### BRANO FORNITO

Per indagare come trovare il giusto equilibrio tra vita lavorativa e vita personale serve dialogare con esperti e manager d’azienda che ogni giorno affrontano questo tema ‘sul campo’ quali Luigi Campagna, Docente del Politecnico di Milano, Elisabetta Dallavalle che in Nestlé di occupa di welfare, benessere e di diversity e inclusion, Mauro Grana, Direttore operation del Gruppo Orange 1 e Marco Borgo, Responsabile del personale e Responsabile legale del Gruppo Siderforgerossi. Tematiche affrontate anche da Buone Notizie inserto del Corriere della Sera, di cui Elisabetta Soglio è la Responsabile.

A proposito di welfare, nel corso degli anni ci sono state “evoluzioni e involuzioni” nel rapporto tra welfare aziendale e welfare statale: “Più lo Stato era protagonista, più le imprese e le organizzazioni private si ritraevano”. A sostenerlo è Paolo Gardenghi, Responsabile area welfare aziendale di Day Welfare secondo il quale “in questa fase storica si assiste a un recupero del ruolo sociale dell’imprenditore, chiamato a partecipare attivamente alla generazione di nuove forme di valore tra cui il benessere del personale e dei suoi familiari”.

La valorizzazione della persona

Le persone infatti sono al centro di questa economia in trasformazione. Stefano Zamagni, Docente di economia politica all’Università di Bologna e all’Università Johns Hopkins di Baltimore, nel Maryland e co-Fondatore della Scuola di Economia Civile, parla per questo di ‘fioritura umana’ dando risalto al pensiero creativo umano come leva per la trasformazione.

### INFORMAZIONI ESTRATTE
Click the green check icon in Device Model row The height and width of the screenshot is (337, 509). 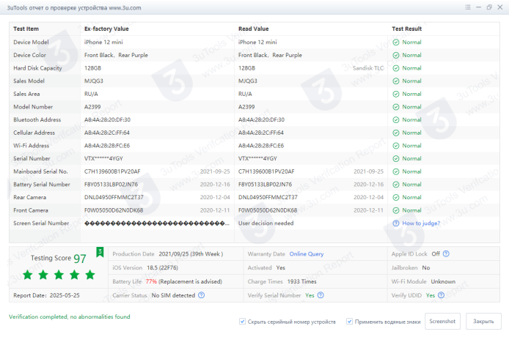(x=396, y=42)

==

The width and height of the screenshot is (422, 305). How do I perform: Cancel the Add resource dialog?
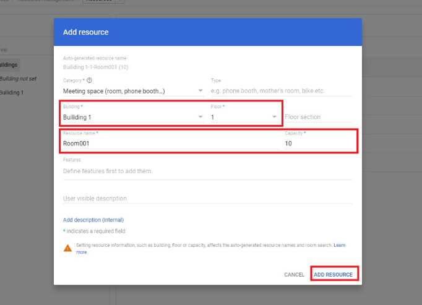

### REQUISITI DELL'ESERCIZIO
1) Nel brano sul welfare aziendale, quale incarico ha Paolo Gardenghi?
2) Per ciascuna affermazione, indica se concorda con il brano sul welfare aziendale e cita le parole del testo che lo stabiliscono.
(a) Elisabetta Soglio è la Responsabile di Buone Notizie.
(b) Mauro Grana è Docente del Politecnico di Milano.
(c) Stefano Zamagni insegna all'Università di Bologna.
3) Continua il brano sul welfare aziendale partendo dalla sua ultima frase.

### RISPOSTE FINALI
1) È Responsabile area welfare aziendale di Day Welfare.

2)
(a) Sì: "Buone Notizie inserto del Corriere della Sera, di cui Elisabetta Soglio è la Responsabile".
(b) No: "Mauro Grana, Direttore operation del Gruppo Orange 1".
(c) Sì: "Docente di economia politica all’Università di Bologna".

3)
Ma come fare in modo che tanta energia immessa nel sistema azienda, con le sue azioni di welfare, produca il massimo dell’efficacia, e non si disperda invece in azioni non capite, o isolate rispetto alla cultura, ai modelli di gestione e di relazione quotidiani dell’azienda? Come preparare le persone ai cambiamenti che alcune iniziative portano con sé? A queste domande ha risposto Luciano Mancini, Partner di Amisura Consulenza che ha sottolineato l’importanza della condivisione perché il welfare diventi generativo.

Come tutti questi ragionamenti possano uscire dal ‘mondo delle idee’ per calarsi nella realtà lo spiegano Rossella Sobrero, Presidente di Koinètica e Docente all’Università degli Studi di Milano, Ethel Brezzo, HR Manager di Gallerie Commerciali Italia, Paolo Cristofori, Direttore operativo di Fruttagel, Francesca Rizzi, Amministratore Delegato di Jointly e Francesco Riccardi, Caporedattore centrale di Avvenire.

I nuovi modelli organizzativi passano anche da nuovi modi di lavorare, ‘racchiusi’ in recenti leggi sul lavoro come quella sullo Smart working di cui parla Arianna Visentini, Presidente e Consulente senior Smart working di Variazioni.

Come cambiano gli spazi di lavoro

Il lavoro ‘smart’ però non è da intendersi solo come lavorare da remoto, ma come lavorare in un modo diverso. Ecco perché alle aziende conviene investire negli spazi per creare “habitat che generano creatività e benessere”, argomento sviscerato da Elena Granata, Docente del Dipartimento di architettura e studi urbani del Politecnico di Milano e della Scuola di economia civile.

Ed è in quest’ottica che è nato il progetto Living office ideato dal team di ricerca Herman Miller che si è avvalso di collaborazioni con antropologi, psicologi, dottori e designer che hanno lavorato per individuare le differenze generazionali, comportamentali e culturali fra le persone che compongono le organizzazioni, al fine di agevolarne l’interazione, come ha spiegato Mario Colombo, Sales director Iberia Italy East Mediterranean di Herman Miller.

Oltre però a creare degli spazi di lavoro piacevoli è necessario che le persone imparino a sfruttarli al meglio per garantire il raggiungimento del benessere. Ecco perché l’ergonomia diventa una disciplina fondamentale, come sostiene Piero Cutilli, Docente di ergonomia di Isia Roma Design. Se è vero che lo Smart working è una rivoluzione culturale è anche vero che non può riguardare tutte le famiglie professionali, come teorizzato Luciano Guglielmini, Country Manager Italia, Turchia, Grecia e Malta di Humanscale.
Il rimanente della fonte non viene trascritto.